Enfin, quoique l'essentiel de ses prétentions aient été rejetées en première instance puis en appel, la défense de Monsieur [N], lequel conteste être à l'origine de la manipulation effectuée sur le compteur de l'automobile, ne saurait caractériser un abus susceptible de générer un dommage excédant celui des intérêts moratoires. Aussi, Monsieur [Y] doit être débouté de sa demande indemnitaire pour résistance abusive.
Monsieur [N], qui succombe en principal, est condamné aux dépens d'appel.

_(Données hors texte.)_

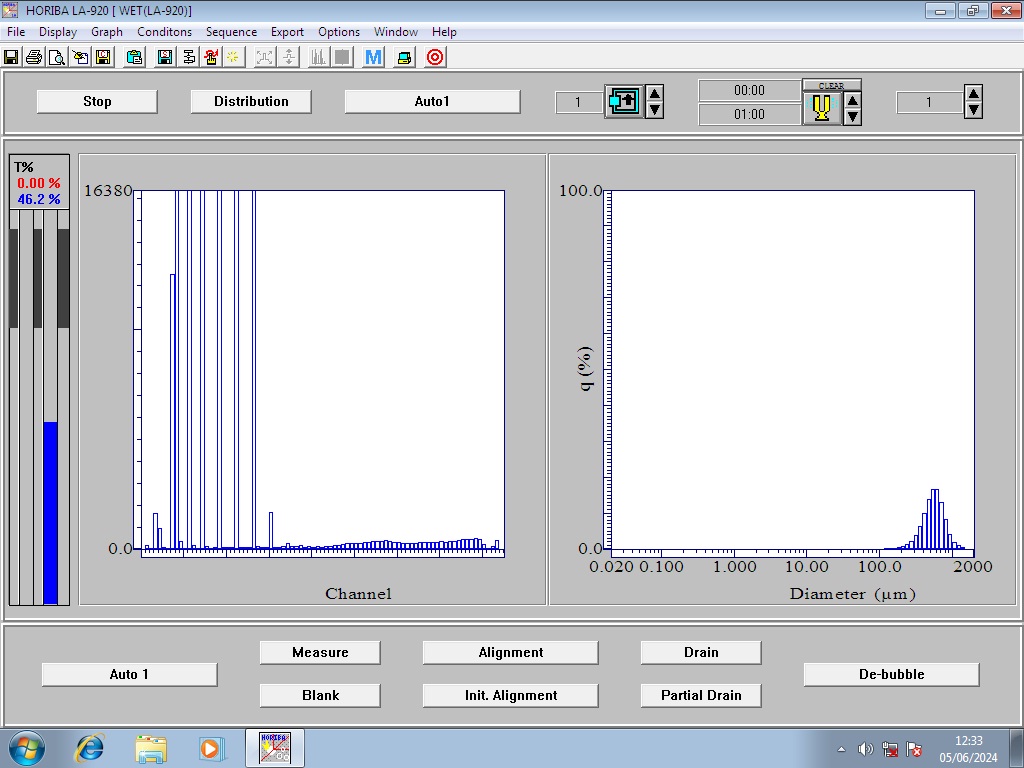Save the measurement data via disk icon
The width and height of the screenshot is (1024, 768).
pos(11,57)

Il est en outre condamné à verser la somme de 3 000 euros à Monsieur [Y] au titre des dispositions de l'article 700 du code de procédure civile.
PAR CES MOTIFS
La cour, après en avoir délibéré conformément à la loi, statuant publiquement, par décision contradictoire,
Confirme la décision déférée, sauf en ce qu'elle a condamné Monsieur [H] [N] à payer à Monsieur [D] [Y] la somme de 10,10 euros à titre de dommages et intérêts, outre intérêts au taux légal à compter du jugement, et débouté en conséquence Monsieur [D] [Y] de sa demande indemnitaire au titre du contrôle technique du 2 juin 2019,
Statuant à nouveau,
Condamne Monsieur [H] [N] à payer à Monsieur [D] [Y] la somme de 60,10 euros à titre de dommages et intérêts relatifs aux frais indûment engagés du fait de la résolution de la vente,
Dit que cette somme portera intérêts à compter du présent arrêt,
Y ajoutant,
Condamne Monsieur [H] [N] aux dépens d'appel
Condamne Monsieur [H] [N] à payer à Monsieur [D] [Y] la somme de 3 000 euros au titre des dispositions de l'article 700 du code de procédure civile,
Déboute les parties de leurs demandes plus amples ou contraires.
Ainsi prononcé publiquement le 27 avril 2023 par mise à disposition de l'arrêt au greffe de la Cour, les parties en ayant été préalablement avisées dans les conditions prévues au deuxième alinéa de l'article 450 du Code de Procédure Civile, et signé par Madame Alyette FOUCHARD, Conseillère faisant fonction de Présidente et Madame Sylvie DURAND, Greffière.